A Cold War nuclear bunker has been rediscovered after lying almost forgotten in the grounds of a castle in North Yorkshire for well over half a century.
— Pickles U Fat Get (@torysmasher) March 13, 2026
The subterranean monitoring post at Scarborough Castle, dates back to the mid-20th Centuryhttps://t.co/tONXjRgpm0
Las dimensiones del escondite reflejan la crudeza de la época. El habitáculo mide apenas 4,75 metros de largo por 2,32 metros de ancho. En este espacio minúsculo, los tres operadores debían sobrevivir aislados bajo tierra durante al menos dos semanas, rodeados de literas, equipos de comunicación por radio y los instrumentos necesarios para medir la radiación exterior.
Los trabajos de excavación comenzaron el pasado 7 de marzo y han permitido a los investigadores abrir la escotilla original. Al introducir cámaras especializadas por el pozo de acceso, de cuatro metros y medio de profundidad, los técnicos han comprobado que el interior se encuentra inundado, aunque conserva las puertas de madera y la estructura intacta.
Este puesto de vigilancia constituía una pieza clave dentro de un engranaje mucho mayor. El Ejecutivo británico ordenó la construcción de unos 1.500 búnkeres similares repartidos por todo el país para crear un escudo de alerta temprana. La idea consistía en que la información recopilada por estos voluntarios fluyera hacia los centros de mando principales, donde las autoridades decidirían qué ciudades debían ser evacuadas de urgencia.

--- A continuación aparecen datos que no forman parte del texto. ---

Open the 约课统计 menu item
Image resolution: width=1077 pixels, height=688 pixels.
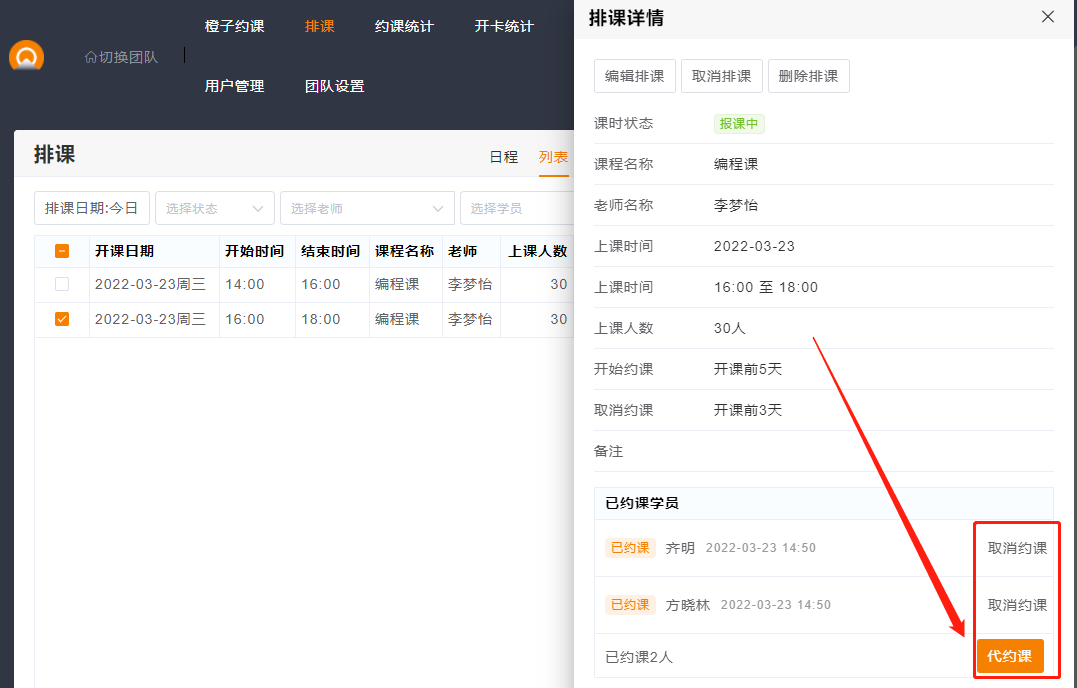[x=404, y=26]
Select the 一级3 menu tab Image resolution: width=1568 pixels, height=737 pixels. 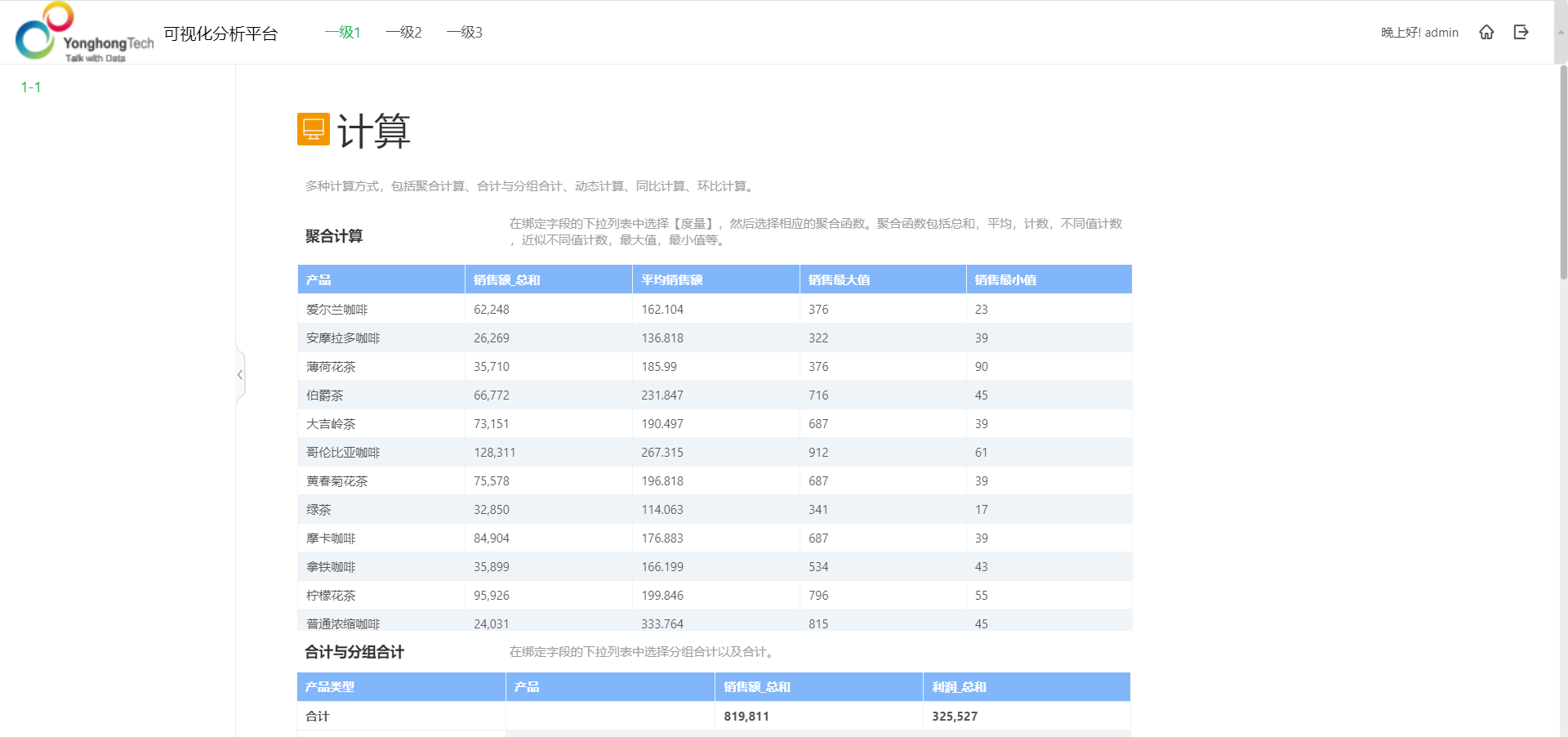[x=464, y=33]
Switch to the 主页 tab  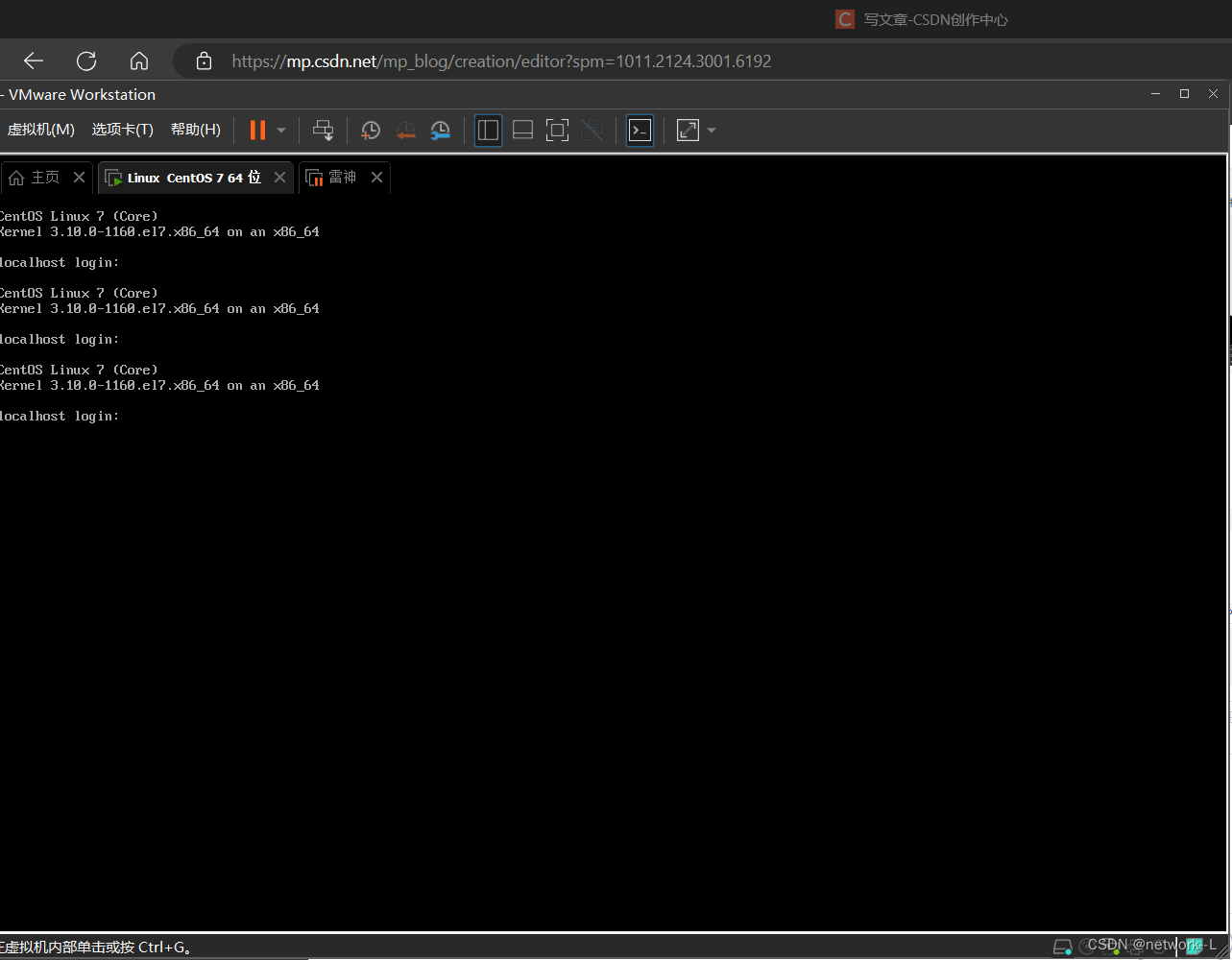[38, 177]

El director de colecciones de English Heritage, Kevin Booth, señaló la paradoja histórica del hallazgo. El promontorio de Scarborough ha funcionado como punto de observación militar durante milenios, albergando desde asentamientos de la Edad del Bronce hasta baterías antiaéreas de la Segunda Guerra Mundial. La adición de este refugio completa la evolución de una fortaleza que siempre ha oteado el horizonte. El proyecto de recuperación cuenta con la financiación del National Lottery Heritage Fund y busca arrojar luz sobre el trabajo de los más de 20.000 ciudadanos británicos que se prepararon en la sombra para un conflicto que nunca llegó a producirse.